#### [Text for analysis]
··········

Under Review

Aktu El Shabazz

Aktu El Shabazz

F.L.O.W. Vol I.

author
Tintin Yang

F.L.O.W Vol. I reads like a personal anthology of Atku El Shabazz fighting for the spotlight as an independent rapper, and communicating his experience of black identity in the twenty-first century. The Brooklyn turned Vancouver-based rapper’s debut release has character, teems with confidence, and features a nostalgic production quality.

The tracks on F.L.O.W Vol. I are highly influenced by Beast Coast rap, especially concerning the production. Samples from icons such as MF Doom and Pete Rock, to name a few make their way onto the album. The project also takes on elements of jazz and old-school hip hop. The punchy lines and tongue-in cheek lyrics are reminiscent of lyrics that might be written by the likes of Flatbush Zombies and aren’t afraid to delve explicitly into the realm of race politics.

··········

Stored items:

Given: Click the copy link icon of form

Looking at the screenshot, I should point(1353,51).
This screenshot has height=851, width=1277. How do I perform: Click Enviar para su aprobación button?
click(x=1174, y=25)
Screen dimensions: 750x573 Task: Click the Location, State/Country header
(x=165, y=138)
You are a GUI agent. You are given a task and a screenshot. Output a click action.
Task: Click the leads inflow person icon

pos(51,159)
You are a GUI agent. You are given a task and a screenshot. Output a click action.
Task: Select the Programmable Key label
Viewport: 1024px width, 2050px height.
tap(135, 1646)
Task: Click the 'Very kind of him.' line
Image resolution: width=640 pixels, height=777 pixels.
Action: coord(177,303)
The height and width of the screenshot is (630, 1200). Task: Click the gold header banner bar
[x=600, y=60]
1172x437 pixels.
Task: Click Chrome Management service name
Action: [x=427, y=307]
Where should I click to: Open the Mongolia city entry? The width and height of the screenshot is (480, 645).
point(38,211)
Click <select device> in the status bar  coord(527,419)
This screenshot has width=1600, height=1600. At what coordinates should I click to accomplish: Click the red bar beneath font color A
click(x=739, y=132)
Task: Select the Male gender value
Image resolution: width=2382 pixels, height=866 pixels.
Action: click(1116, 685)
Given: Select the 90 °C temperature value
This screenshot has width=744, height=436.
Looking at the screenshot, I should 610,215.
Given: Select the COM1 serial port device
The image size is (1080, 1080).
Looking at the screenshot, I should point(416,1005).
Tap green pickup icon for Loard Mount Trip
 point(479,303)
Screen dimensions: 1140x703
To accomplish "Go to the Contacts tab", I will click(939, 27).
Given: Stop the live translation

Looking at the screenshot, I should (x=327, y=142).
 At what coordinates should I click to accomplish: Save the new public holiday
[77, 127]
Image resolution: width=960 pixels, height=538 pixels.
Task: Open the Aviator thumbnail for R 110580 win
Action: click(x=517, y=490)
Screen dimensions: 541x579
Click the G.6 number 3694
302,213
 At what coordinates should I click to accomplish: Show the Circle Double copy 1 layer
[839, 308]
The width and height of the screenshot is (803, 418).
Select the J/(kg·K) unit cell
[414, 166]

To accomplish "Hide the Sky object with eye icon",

··········

#### [Exercises]
A. From the album review, quote the passage that begins at the words "Under Review" and ends after the words "of race politics.".
B. Answer these questions from the album review, one answer per line:
(i) Who is listed as the author of the review?
(ii) In what city is the rapper now based?
(iii) Which two icons are named as sources of samples on the album?
C. Continue the album review from its last sentence.

#### [Answers by task]
A.
Under Review

Aktu El Shabazz

Aktu El Shabazz

F.L.O.W. Vol I.

author
Tintin Yang

F.L.O.W Vol. I reads like a personal anthology of Atku El Shabazz fighting for the spotlight as an independent rapper, and communicating his experience of black identity in the twenty-first century. The Brooklyn turned Vancouver-based rapper’s debut release has character, teems with confidence, and features a nostalgic production quality.

The tracks on F.L.O.W Vol. I are highly influenced by Beast Coast rap, especially concerning the production. Samples from icons such as MF Doom and Pete Rock, to name a few make their way onto the album. The project also takes on elements of jazz and old-school hip hop. The punchy lines and tongue-in cheek lyrics are reminiscent of lyrics that might be written by the likes of Flatbush Zombies and aren’t afraid to delve explicitly into the realm of race politics.

B.
(i) Tintin Yang
(ii) Vancouver
(iii) MF Doom and Pete Rock

C.
Throughout the album featured artists are incorporated sparingly. They seem to act as hype for El Shabazz, never stealing the spotlight. The supporting rappers cleverly propel the story of each song, and help facilitate an interesting dialogue.

El Shabazz raps boldly, referencing his hustle as an unsigned rapper. The overarching theme of the album is a genuinely elevated self-esteem, and an underlying self-awareness. “F.L.O.W.” the opening track on the album, contains an intro featuring excerpts from “Genesis 1:9”; when taken with the rest of the lyrics on the track, would reflect a new beginning, or rather, a very boisterous introduction to El Shabazz’s emergence in Vancouver’s hip hop scene.

“All the Way Live” reminds us that there are moments of easy-listening and lackadaisical lyricism dispersed throughout the rest of the album’s intensity. “I AM” is easily the highlight of the album, with features of smooth jazz, punchy drum machines, and El Shabazz’s most political lyrics — “Black anger / Black youth / Black hoodie / Bag of skittles / Arizona, don’t shoot.” The song reads as an homage to his identity and forms a critical commentary regarding systemic oppression and police brutality.

On his debut release, Atku El Shabazz brings his personality and Brooklyn roots to the West Coast. F.L.O.W Vol. I proves to be a vibrant self portrait, full of personality and some punch to boot.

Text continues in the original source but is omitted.